Organizations never exist on their own; they’re part of an ecosystem, a web of relationships that make it possible for things to get done. Your decisions affect the ecosystem, and the decisions of others affect you.
This has always been so, of course, but the internet has made ecosystems more visible and susceptible to disruption. Transacting has become easier and faster. Changes are often immediate, have more impact, and lead to greater network effects. The balance of power shifts: organizations can leverage connections to go straight to consumers. Alternatively, intermediaries can create new roles for themselves, becoming purveyors of information as much as goods.
There are great opportunities for organizations that can affect system dynamics. But there are also risks — to themselves and to the ecosystem. For example, in a recent interview with economist Tyler Cowen, music critic Ted Gioia talked about the impact internet streaming has had on the music industry:
If you go back a few years ago, there was a value chain in music — started with the musician, worked for the record label. The records went to the record distributor. They went to the retailer, who sold the record to the consumer. At that point, everybody in that chain had a vested interest in a healthy music ecosystem in which people enjoyed songs. The more people enjoyed songs, the better business was for everybody.

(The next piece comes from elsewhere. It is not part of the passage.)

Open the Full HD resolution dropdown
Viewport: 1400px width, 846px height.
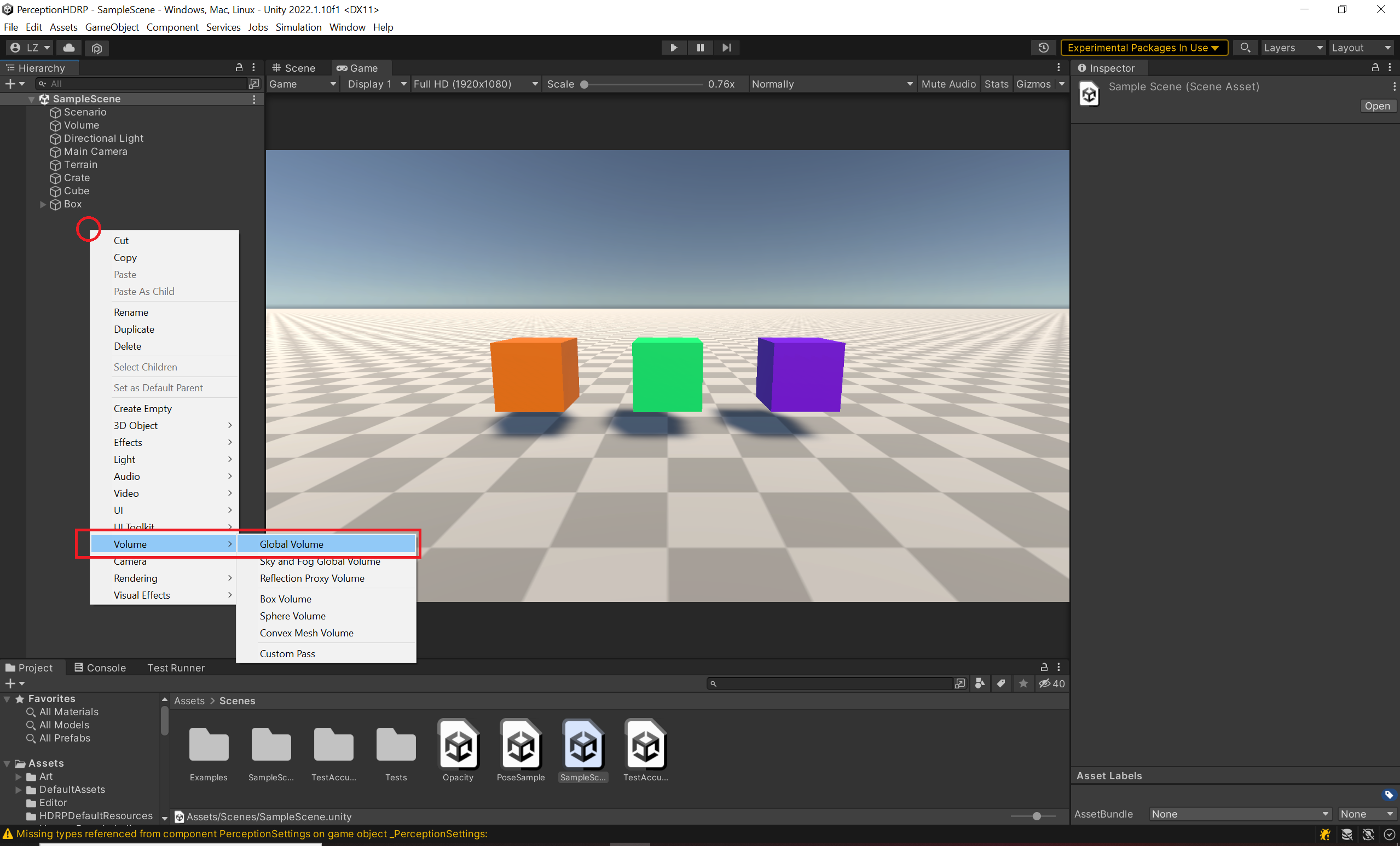pyautogui.click(x=475, y=84)
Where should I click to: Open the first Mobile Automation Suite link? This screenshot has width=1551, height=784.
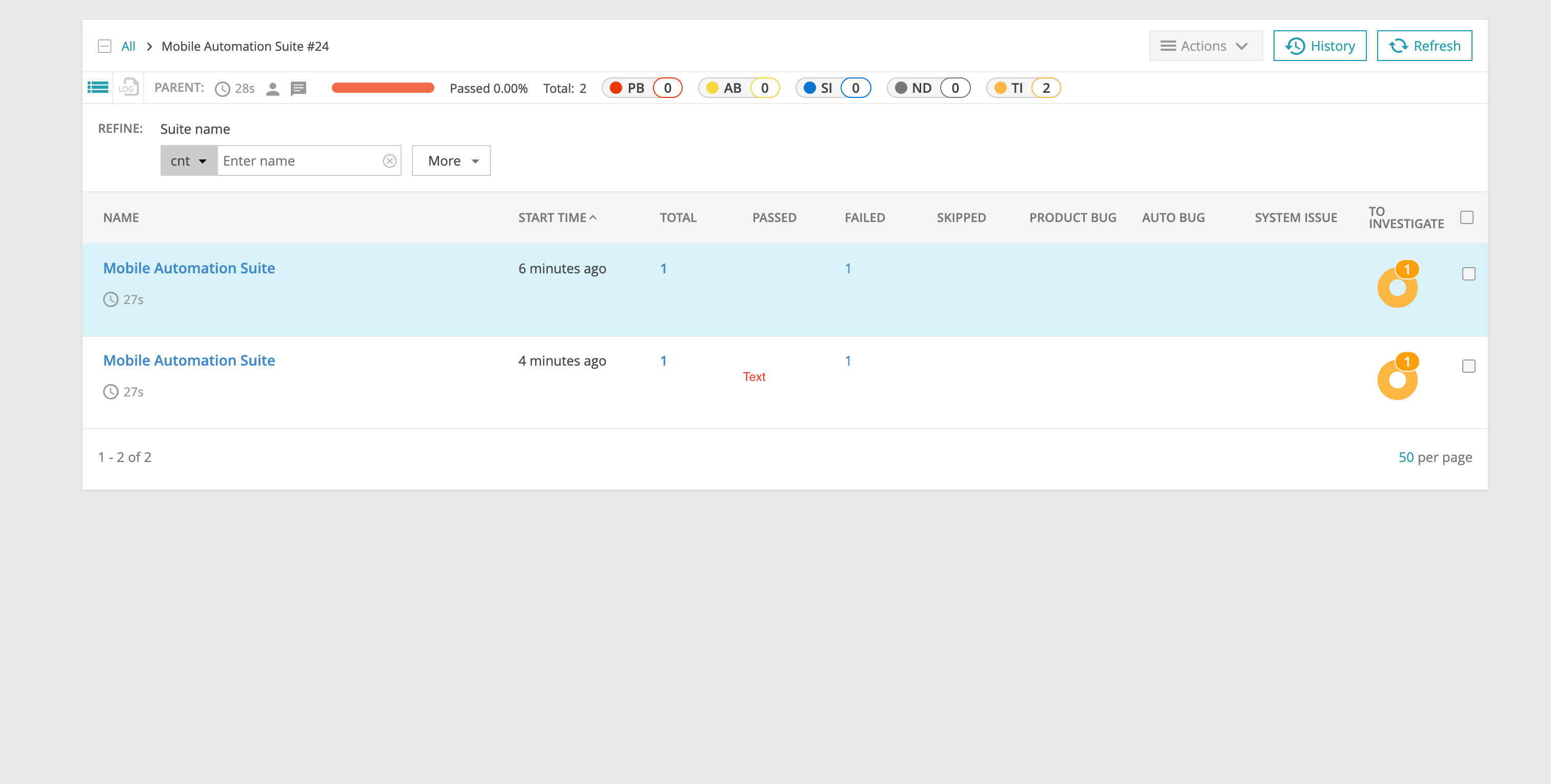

That chain has been broken now. Apple would give away songs for free to sell devices. They don’t care about the viability of the music sub-economy. For them, it could be a loss leader. Google doesn’t care about music. They would give music away for free to sell ads. In fact, they do that on YouTube.
The fundamental change here is, you now have a distribution system for music in which some of the players do not have a vested interest in the broader musical experience and ecosystem. This is tremendously dangerous, and that’s the real reason why I fear the growth of streaming, is because the people involved in streaming don’t like music.
In fact — and this is amazing — the CEO of Spotify said, “We’re not in the music business. We sell subscriptions. We don’t sell music; we sell subscriptions.” That’s very dangerous, and that tells you that you have parties here that are going in completely different directions, and it’s not going to be good for the health of our music culture.
You can disrupt an industry for one of two reasons: you’re either looking to create value or to extract value. The latter is always a short-term play. Sooner or later, prioritizing profits over value will lead you to optimize value out of the ecosystem. The internet may allow you to upend system dynamics in new ways, but extraction isn’t a new play at all. There’s even a 2,700-year-old cautionary tale about this idea.
Questions for organizational leaders: How might we use the disruptive power of technology to generate real value for all parties? How might it help us become better stewards of our ecosystem? Real, long-lasting value — and profits — will follow.